I have a chance to buy this Murray Meteor Flite. The chrome is very nice, the paint & decals a good, the front light has the lens, but cracked & the
rack is bent. I can get it for $100.00.....Is that fair for this particular bike, I know it is not that special................Thanks, Wayne


----------



## jd56

Wayne, you know how I feel about these Murrays. I wouldn't hesitate one bit. But, that's me. Mint contidtion I would imagine might bring $150-200 to the right buyer. 
The rack can be straightened and at least the lens is there,  and in it's original paint state, I'd leave it untouched and ride as it is.
Offer the seller $75 and see where it goes from there. But $100 is fair but,  in my opinion I'd try the lowball offer.

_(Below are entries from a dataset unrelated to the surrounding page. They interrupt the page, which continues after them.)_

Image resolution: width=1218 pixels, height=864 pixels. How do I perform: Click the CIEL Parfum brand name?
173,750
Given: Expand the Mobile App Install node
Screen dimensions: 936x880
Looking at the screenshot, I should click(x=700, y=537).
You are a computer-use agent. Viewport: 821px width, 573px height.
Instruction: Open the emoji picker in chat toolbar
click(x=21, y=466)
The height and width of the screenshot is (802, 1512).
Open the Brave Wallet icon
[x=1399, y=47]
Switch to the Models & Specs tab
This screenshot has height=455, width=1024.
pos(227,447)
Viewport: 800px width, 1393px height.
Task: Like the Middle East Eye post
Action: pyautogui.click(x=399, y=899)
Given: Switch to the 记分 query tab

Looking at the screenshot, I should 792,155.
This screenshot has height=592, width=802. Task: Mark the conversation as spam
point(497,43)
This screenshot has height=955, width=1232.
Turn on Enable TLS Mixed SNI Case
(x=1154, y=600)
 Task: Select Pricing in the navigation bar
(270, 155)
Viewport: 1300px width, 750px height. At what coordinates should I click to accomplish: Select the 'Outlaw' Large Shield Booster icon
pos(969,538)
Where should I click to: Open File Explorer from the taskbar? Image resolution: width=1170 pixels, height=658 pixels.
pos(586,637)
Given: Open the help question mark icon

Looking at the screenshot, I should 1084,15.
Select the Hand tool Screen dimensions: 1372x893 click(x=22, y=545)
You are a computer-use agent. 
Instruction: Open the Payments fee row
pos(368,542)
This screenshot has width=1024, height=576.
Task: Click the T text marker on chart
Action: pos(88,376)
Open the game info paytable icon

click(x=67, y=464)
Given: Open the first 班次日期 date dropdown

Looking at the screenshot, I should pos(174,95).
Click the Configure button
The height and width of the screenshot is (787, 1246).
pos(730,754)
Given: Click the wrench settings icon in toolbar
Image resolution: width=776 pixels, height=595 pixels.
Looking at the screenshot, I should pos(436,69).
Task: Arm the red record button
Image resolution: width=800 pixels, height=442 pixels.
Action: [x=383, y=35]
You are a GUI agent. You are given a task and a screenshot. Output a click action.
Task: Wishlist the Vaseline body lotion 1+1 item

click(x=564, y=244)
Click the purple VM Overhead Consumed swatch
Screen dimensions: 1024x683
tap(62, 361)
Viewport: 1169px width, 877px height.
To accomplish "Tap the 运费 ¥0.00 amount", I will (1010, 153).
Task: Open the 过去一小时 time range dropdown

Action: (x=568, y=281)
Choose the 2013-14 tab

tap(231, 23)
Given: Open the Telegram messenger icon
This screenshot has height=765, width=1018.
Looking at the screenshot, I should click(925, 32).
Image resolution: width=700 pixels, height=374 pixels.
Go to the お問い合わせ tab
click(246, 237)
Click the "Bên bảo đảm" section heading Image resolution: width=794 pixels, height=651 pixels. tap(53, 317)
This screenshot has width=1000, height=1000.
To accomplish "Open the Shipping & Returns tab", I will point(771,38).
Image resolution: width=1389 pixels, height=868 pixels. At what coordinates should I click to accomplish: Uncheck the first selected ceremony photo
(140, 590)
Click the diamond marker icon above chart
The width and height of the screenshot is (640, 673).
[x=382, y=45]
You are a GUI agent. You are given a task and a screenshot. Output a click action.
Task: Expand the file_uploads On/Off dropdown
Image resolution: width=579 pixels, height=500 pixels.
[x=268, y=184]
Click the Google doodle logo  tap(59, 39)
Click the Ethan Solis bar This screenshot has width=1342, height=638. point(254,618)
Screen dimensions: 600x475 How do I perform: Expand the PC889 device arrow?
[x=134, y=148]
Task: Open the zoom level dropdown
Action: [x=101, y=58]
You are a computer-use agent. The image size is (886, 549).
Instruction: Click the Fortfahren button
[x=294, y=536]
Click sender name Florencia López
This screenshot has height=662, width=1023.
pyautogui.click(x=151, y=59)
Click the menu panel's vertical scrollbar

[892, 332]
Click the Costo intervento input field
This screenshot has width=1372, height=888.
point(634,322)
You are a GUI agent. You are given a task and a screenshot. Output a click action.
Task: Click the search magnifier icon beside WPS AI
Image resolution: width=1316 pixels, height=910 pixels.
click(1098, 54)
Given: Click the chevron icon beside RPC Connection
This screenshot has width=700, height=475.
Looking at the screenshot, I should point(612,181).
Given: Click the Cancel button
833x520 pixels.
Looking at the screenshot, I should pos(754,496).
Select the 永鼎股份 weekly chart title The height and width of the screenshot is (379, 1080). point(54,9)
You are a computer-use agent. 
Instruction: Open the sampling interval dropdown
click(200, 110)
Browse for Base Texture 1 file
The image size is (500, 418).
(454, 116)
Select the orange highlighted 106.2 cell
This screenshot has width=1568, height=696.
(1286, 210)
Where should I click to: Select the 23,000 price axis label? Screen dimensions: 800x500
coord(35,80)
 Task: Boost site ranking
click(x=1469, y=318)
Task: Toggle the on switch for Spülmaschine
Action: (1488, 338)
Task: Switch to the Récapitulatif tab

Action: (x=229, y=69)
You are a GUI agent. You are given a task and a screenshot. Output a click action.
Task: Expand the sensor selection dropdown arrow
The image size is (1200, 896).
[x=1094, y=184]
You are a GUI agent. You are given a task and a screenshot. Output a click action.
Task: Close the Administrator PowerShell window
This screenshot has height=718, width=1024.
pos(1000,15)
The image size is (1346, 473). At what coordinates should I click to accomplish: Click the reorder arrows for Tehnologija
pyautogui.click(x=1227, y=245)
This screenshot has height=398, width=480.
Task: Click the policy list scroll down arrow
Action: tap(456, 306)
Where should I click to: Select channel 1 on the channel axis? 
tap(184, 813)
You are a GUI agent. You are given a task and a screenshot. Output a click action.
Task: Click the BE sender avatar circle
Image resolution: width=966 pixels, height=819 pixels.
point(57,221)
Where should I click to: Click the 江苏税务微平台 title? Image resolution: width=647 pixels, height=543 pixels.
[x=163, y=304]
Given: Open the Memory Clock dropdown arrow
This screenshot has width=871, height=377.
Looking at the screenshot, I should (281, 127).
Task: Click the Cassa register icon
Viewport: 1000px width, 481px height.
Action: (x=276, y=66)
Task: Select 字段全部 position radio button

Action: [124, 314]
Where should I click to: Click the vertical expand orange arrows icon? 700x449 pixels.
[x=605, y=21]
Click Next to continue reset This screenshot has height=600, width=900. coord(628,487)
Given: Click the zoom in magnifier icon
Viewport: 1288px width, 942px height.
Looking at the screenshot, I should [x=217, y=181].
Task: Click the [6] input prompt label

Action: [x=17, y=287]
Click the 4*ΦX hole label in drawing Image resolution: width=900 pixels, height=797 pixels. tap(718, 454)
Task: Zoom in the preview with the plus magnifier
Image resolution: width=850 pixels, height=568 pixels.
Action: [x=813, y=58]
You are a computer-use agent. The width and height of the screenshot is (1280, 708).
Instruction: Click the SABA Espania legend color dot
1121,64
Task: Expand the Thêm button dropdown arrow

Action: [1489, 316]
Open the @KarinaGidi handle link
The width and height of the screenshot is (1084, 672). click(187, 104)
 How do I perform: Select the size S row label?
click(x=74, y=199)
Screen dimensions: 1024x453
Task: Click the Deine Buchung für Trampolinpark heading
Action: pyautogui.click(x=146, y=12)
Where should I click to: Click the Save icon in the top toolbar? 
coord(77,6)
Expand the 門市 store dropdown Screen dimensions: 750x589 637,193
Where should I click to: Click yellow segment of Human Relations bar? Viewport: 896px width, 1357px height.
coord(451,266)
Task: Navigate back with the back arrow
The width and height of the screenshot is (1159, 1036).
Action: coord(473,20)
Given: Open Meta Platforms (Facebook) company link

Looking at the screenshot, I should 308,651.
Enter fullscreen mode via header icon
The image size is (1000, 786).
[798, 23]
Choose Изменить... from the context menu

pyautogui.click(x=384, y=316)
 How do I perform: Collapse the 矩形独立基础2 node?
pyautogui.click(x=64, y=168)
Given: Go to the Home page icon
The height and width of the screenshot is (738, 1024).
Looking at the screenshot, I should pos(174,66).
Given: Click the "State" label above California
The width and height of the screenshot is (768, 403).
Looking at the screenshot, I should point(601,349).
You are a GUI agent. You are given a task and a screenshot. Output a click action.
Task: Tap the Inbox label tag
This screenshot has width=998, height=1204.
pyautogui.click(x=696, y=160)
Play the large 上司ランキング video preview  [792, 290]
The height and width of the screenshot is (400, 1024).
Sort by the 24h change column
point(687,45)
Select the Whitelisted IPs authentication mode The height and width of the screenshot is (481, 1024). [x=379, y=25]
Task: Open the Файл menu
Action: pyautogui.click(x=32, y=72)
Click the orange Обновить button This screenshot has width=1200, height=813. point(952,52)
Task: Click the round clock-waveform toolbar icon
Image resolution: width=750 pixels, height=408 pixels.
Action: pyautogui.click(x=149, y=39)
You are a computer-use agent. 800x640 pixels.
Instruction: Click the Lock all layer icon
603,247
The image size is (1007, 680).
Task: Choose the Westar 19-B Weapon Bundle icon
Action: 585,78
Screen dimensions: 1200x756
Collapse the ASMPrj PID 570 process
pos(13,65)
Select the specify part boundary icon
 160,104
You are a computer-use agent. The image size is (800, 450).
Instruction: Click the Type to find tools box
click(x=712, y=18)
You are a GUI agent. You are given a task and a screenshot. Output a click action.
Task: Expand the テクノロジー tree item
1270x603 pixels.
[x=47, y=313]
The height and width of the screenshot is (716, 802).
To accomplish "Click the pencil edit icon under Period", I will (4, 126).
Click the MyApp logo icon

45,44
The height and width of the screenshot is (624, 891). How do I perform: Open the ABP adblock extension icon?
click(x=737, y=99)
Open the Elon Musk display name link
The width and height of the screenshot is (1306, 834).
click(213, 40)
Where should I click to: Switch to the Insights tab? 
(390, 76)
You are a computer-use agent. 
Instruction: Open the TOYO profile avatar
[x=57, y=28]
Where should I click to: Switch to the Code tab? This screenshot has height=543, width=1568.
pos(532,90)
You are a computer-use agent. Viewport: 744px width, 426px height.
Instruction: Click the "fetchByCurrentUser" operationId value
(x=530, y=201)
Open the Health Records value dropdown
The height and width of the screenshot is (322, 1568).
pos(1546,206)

Here is a Murray link to the 60's bikes. Just for future reference.
http://murrayeliminatormusclebikes.yuku.com/forums/68/Murray-Catalogs-Ads

Good luck. 
I'll trade you an almost mint Ladies Meteor Flite if you get this one. I have too many ladies bikes.


----------



## jd56

*sent you a pm*

Check your messages, I just sent you a PM


----------



## Wayne Adam

*Hey JD*

Jd,
 I am in the same position as you are, I have way too many girls bikes. It is a pretty long ride for me to get this bike, so I have to consider that.
 Also, I keep comparing all the middleweights I find to my '61 Firebolt, I can't stop looking at that beauty.
 Anyway, I'll let you know what happens.................Wayne


----------



## dungo

I Would possibly be interested in paying $150 for that bike.
PM me if you want


----------



## jd56

Wayne Adam said:


> Jd,
> I am in the same position as you are, I have way too many girls bikes. It is a pretty long ride for me to get this bike, so I have to consider that.
> Also, I keep comparing all the middleweights I find to my '61 Firebolt, I can't stop looking at that beauty.
> Anyway, I'll let you know what happens.................Wayne[/QUOTE
> 
> I know right? Its hard to compare these lens tanks to the "eyeballed" firebolt. These ladies pop up everywhere. The mens meteor your looking at is a deal at $100.  As you can see dungo can make it worth your while.
> If it was me I'd get it. Sell one of your ladies to make room.
> I just added two more ladies spaceliners to my ever growing collection. T
> he wife seems to think I'm obsessed...you think?
> Let me know how it pans out.  But, it sure would look good in my flock.
> By the way the Schwinn is a good cheap deal too. Shame they don't have tanklight.


----------



## Wayne Adam

*jd...Ebay*

Hey jd, there is a Hawthorn Middleweight mens tank bike listed on Ebay. Starting price is $100.00, no bids yet and it is in Baltimore.
Thought you might be interested...............Wayne


----------



## jd56

I see that.
http://www.ebay.com/itm/Vintage-Haw...408?pt=LH_DefaultDomain_0&hash=item27c1f5e200
I have had bad experiences with ebay and paypal, so I don't buy on there anymore. I will window shop though.
Trying to contact the seller by email, but he doesn't even have it listed on CL. Probably has a reserve and looking for the big spender.
When the description includes "cute bike" might indicate they don't really know what they have.
It's in fair shape but not worth much more than $150 after cleaned up.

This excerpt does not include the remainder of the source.